Records of text and element pointing:
*-*-*

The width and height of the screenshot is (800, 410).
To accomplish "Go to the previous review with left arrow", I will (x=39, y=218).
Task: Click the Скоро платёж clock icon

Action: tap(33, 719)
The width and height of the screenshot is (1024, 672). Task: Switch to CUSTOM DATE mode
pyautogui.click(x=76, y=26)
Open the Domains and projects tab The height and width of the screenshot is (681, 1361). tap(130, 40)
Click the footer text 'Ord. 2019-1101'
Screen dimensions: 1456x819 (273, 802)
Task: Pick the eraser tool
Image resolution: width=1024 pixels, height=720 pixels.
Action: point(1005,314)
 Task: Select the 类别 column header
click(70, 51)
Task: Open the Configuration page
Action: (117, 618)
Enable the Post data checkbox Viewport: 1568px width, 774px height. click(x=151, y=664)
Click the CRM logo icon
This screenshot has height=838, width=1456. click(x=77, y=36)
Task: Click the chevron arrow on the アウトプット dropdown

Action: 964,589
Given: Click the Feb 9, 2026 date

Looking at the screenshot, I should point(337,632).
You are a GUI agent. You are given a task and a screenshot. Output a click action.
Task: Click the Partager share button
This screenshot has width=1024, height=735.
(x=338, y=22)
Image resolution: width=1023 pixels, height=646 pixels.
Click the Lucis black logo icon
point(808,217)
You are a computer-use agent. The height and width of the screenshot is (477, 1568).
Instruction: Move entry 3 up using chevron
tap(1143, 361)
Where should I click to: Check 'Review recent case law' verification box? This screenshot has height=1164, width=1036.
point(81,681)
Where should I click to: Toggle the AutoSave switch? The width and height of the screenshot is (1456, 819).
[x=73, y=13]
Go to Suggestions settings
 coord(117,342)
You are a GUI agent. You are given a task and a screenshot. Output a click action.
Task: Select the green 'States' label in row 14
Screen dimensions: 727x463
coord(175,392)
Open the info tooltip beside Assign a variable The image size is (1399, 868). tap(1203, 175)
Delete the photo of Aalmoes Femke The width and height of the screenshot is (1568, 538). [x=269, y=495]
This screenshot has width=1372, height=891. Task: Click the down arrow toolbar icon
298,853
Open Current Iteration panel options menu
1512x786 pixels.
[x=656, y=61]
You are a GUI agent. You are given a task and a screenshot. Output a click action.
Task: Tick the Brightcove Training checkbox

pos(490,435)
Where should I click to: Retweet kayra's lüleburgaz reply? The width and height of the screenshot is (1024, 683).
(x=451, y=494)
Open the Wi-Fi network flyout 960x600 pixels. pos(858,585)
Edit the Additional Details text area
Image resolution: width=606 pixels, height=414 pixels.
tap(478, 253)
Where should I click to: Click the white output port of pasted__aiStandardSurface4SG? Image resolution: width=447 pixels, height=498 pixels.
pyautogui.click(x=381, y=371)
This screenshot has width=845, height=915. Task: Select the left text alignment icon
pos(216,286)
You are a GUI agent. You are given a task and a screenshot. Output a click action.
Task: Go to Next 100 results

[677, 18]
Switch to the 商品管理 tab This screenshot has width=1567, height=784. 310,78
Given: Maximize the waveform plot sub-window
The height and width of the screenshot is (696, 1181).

*-*-*

### WHAT THE TASK REQUIRES
Please print all of these records again, line for line, without changing anything.

### RESULT OF THIS TASK
The width and height of the screenshot is (800, 410).
To accomplish "Go to the previous review with left arrow", I will (x=39, y=218).
Task: Click the Скоро платёж clock icon

Action: tap(33, 719)
The width and height of the screenshot is (1024, 672). Task: Switch to CUSTOM DATE mode
pyautogui.click(x=76, y=26)
Open the Domains and projects tab The height and width of the screenshot is (681, 1361). tap(130, 40)
Click the footer text 'Ord. 2019-1101'
Screen dimensions: 1456x819 (273, 802)
Task: Pick the eraser tool
Image resolution: width=1024 pixels, height=720 pixels.
Action: point(1005,314)
 Task: Select the 类别 column header
click(70, 51)
Task: Open the Configuration page
Action: (117, 618)
Enable the Post data checkbox Viewport: 1568px width, 774px height. click(x=151, y=664)
Click the CRM logo icon
This screenshot has height=838, width=1456. click(x=77, y=36)
Task: Click the chevron arrow on the アウトプット dropdown

Action: 964,589
Given: Click the Feb 9, 2026 date

Looking at the screenshot, I should point(337,632).
You are a GUI agent. You are given a task and a screenshot. Output a click action.
Task: Click the Partager share button
This screenshot has width=1024, height=735.
(x=338, y=22)
Image resolution: width=1023 pixels, height=646 pixels.
Click the Lucis black logo icon
point(808,217)
You are a computer-use agent. The height and width of the screenshot is (477, 1568).
Instruction: Move entry 3 up using chevron
tap(1143, 361)
Where should I click to: Check 'Review recent case law' verification box? This screenshot has height=1164, width=1036.
point(81,681)
Where should I click to: Toggle the AutoSave switch? The width and height of the screenshot is (1456, 819).
[x=73, y=13]
Go to Suggestions settings
 coord(117,342)
You are a GUI agent. You are given a task and a screenshot. Output a click action.
Task: Select the green 'States' label in row 14
Screen dimensions: 727x463
coord(175,392)
Open the info tooltip beside Assign a variable The image size is (1399, 868). tap(1203, 175)
Delete the photo of Aalmoes Femke The width and height of the screenshot is (1568, 538). [x=269, y=495]
This screenshot has width=1372, height=891. Task: Click the down arrow toolbar icon
298,853
Open Current Iteration panel options menu
1512x786 pixels.
[x=656, y=61]
You are a GUI agent. You are given a task and a screenshot. Output a click action.
Task: Tick the Brightcove Training checkbox

pos(490,435)
Where should I click to: Retweet kayra's lüleburgaz reply? The width and height of the screenshot is (1024, 683).
(x=451, y=494)
Open the Wi-Fi network flyout 960x600 pixels. pos(858,585)
Edit the Additional Details text area
Image resolution: width=606 pixels, height=414 pixels.
tap(478, 253)
Where should I click to: Click the white output port of pasted__aiStandardSurface4SG? Image resolution: width=447 pixels, height=498 pixels.
pyautogui.click(x=381, y=371)
This screenshot has width=845, height=915. Task: Select the left text alignment icon
pos(216,286)
You are a GUI agent. You are given a task and a screenshot. Output a click action.
Task: Go to Next 100 results

[677, 18]
Switch to the 商品管理 tab This screenshot has width=1567, height=784. 310,78
Given: Maximize the waveform plot sub-window
The height and width of the screenshot is (696, 1181).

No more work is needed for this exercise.